*** DATA PROVIDED Section Begins ***

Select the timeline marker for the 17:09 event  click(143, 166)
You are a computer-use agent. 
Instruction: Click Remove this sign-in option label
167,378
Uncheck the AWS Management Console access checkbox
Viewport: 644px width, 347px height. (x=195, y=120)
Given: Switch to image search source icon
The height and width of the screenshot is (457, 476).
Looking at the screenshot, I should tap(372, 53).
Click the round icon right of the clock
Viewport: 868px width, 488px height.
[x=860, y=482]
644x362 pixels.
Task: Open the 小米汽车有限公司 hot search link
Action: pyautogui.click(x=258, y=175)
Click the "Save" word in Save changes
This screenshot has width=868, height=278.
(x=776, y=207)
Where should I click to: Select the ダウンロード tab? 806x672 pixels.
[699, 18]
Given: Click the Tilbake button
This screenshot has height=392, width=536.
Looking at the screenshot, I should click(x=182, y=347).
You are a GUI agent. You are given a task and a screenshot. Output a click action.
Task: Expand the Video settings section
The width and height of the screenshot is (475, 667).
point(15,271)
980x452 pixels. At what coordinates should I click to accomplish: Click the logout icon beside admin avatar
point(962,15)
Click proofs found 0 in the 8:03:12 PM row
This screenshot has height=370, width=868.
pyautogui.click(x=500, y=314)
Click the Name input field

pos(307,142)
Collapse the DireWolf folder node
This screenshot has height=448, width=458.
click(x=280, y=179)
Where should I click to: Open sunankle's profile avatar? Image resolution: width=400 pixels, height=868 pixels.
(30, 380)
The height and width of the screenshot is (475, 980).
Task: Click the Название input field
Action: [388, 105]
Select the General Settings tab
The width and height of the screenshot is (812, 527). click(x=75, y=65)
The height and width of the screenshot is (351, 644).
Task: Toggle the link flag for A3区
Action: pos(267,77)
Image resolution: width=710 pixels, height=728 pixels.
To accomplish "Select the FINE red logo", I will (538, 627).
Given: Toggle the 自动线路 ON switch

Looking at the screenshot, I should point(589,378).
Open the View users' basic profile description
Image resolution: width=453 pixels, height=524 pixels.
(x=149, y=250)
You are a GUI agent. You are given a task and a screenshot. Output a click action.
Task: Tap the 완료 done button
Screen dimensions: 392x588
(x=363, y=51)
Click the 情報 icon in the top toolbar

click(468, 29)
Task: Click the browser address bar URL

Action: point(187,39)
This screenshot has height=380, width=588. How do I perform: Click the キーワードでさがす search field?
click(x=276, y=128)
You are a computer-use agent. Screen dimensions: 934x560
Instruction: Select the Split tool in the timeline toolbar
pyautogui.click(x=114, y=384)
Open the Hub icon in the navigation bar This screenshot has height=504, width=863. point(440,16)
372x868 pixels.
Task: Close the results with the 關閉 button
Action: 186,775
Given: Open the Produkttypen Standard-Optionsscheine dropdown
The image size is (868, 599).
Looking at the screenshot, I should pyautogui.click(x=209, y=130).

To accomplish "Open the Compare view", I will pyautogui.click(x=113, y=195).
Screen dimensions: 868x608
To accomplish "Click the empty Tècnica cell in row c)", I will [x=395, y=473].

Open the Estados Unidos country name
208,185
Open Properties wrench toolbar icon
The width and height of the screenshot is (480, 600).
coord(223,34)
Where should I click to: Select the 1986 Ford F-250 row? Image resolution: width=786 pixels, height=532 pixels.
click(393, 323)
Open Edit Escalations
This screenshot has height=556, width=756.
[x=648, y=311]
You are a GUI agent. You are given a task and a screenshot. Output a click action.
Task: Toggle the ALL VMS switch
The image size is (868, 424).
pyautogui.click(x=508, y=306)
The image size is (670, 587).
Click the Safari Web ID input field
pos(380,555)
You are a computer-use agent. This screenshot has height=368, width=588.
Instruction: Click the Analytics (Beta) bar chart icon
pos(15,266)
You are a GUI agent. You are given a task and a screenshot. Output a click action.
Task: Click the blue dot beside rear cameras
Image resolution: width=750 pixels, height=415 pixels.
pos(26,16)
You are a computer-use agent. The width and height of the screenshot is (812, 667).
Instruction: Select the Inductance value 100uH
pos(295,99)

*** DATA PROVIDED Section Ends ***

> [TASK TO CARRY OUT] Your task is to retype all of the lines above exactly.

> [YOUR RESPONSE]
Select the timeline marker for the 17:09 event  click(143, 166)
You are a computer-use agent. 
Instruction: Click Remove this sign-in option label
167,378
Uncheck the AWS Management Console access checkbox
Viewport: 644px width, 347px height. (x=195, y=120)
Given: Switch to image search source icon
The height and width of the screenshot is (457, 476).
Looking at the screenshot, I should tap(372, 53).
Click the round icon right of the clock
Viewport: 868px width, 488px height.
[x=860, y=482]
644x362 pixels.
Task: Open the 小米汽车有限公司 hot search link
Action: pyautogui.click(x=258, y=175)
Click the "Save" word in Save changes
This screenshot has width=868, height=278.
(x=776, y=207)
Where should I click to: Select the ダウンロード tab? 806x672 pixels.
[699, 18]
Given: Click the Tilbake button
This screenshot has height=392, width=536.
Looking at the screenshot, I should click(x=182, y=347).
You are a GUI agent. You are given a task and a screenshot. Output a click action.
Task: Expand the Video settings section
The width and height of the screenshot is (475, 667).
point(15,271)
980x452 pixels. At what coordinates should I click to accomplish: Click the logout icon beside admin avatar
point(962,15)
Click proofs found 0 in the 8:03:12 PM row
This screenshot has height=370, width=868.
pyautogui.click(x=500, y=314)
Click the Name input field

pos(307,142)
Collapse the DireWolf folder node
This screenshot has height=448, width=458.
click(x=280, y=179)
Where should I click to: Open sunankle's profile avatar? Image resolution: width=400 pixels, height=868 pixels.
(30, 380)
The height and width of the screenshot is (475, 980).
Task: Click the Название input field
Action: [388, 105]
Select the General Settings tab
The width and height of the screenshot is (812, 527). click(x=75, y=65)
The height and width of the screenshot is (351, 644).
Task: Toggle the link flag for A3区
Action: pos(267,77)
Image resolution: width=710 pixels, height=728 pixels.
To accomplish "Select the FINE red logo", I will (538, 627).
Given: Toggle the 自动线路 ON switch

Looking at the screenshot, I should point(589,378).
Open the View users' basic profile description
Image resolution: width=453 pixels, height=524 pixels.
(x=149, y=250)
You are a GUI agent. You are given a task and a screenshot. Output a click action.
Task: Tap the 완료 done button
Screen dimensions: 392x588
(x=363, y=51)
Click the 情報 icon in the top toolbar

click(468, 29)
Task: Click the browser address bar URL

Action: point(187,39)
This screenshot has height=380, width=588. How do I perform: Click the キーワードでさがす search field?
click(x=276, y=128)
You are a computer-use agent. Screen dimensions: 934x560
Instruction: Select the Split tool in the timeline toolbar
pyautogui.click(x=114, y=384)
Open the Hub icon in the navigation bar This screenshot has height=504, width=863. point(440,16)
372x868 pixels.
Task: Close the results with the 關閉 button
Action: 186,775
Given: Open the Produkttypen Standard-Optionsscheine dropdown
The image size is (868, 599).
Looking at the screenshot, I should pyautogui.click(x=209, y=130).

To accomplish "Open the Compare view", I will pyautogui.click(x=113, y=195).
Screen dimensions: 868x608
To accomplish "Click the empty Tècnica cell in row c)", I will [x=395, y=473].

Open the Estados Unidos country name
208,185
Open Properties wrench toolbar icon
The width and height of the screenshot is (480, 600).
coord(223,34)
Where should I click to: Select the 1986 Ford F-250 row? Image resolution: width=786 pixels, height=532 pixels.
click(393, 323)
Open Edit Escalations
This screenshot has height=556, width=756.
[x=648, y=311]
You are a GUI agent. You are given a task and a screenshot. Output a click action.
Task: Toggle the ALL VMS switch
The image size is (868, 424).
pyautogui.click(x=508, y=306)
The image size is (670, 587).
Click the Safari Web ID input field
pos(380,555)
You are a computer-use agent. This screenshot has height=368, width=588.
Instruction: Click the Analytics (Beta) bar chart icon
pos(15,266)
You are a GUI agent. You are given a task and a screenshot. Output a click action.
Task: Click the blue dot beside rear cameras
Image resolution: width=750 pixels, height=415 pixels.
pos(26,16)
You are a computer-use agent. The width and height of the screenshot is (812, 667).
Instruction: Select the Inductance value 100uH
pos(295,99)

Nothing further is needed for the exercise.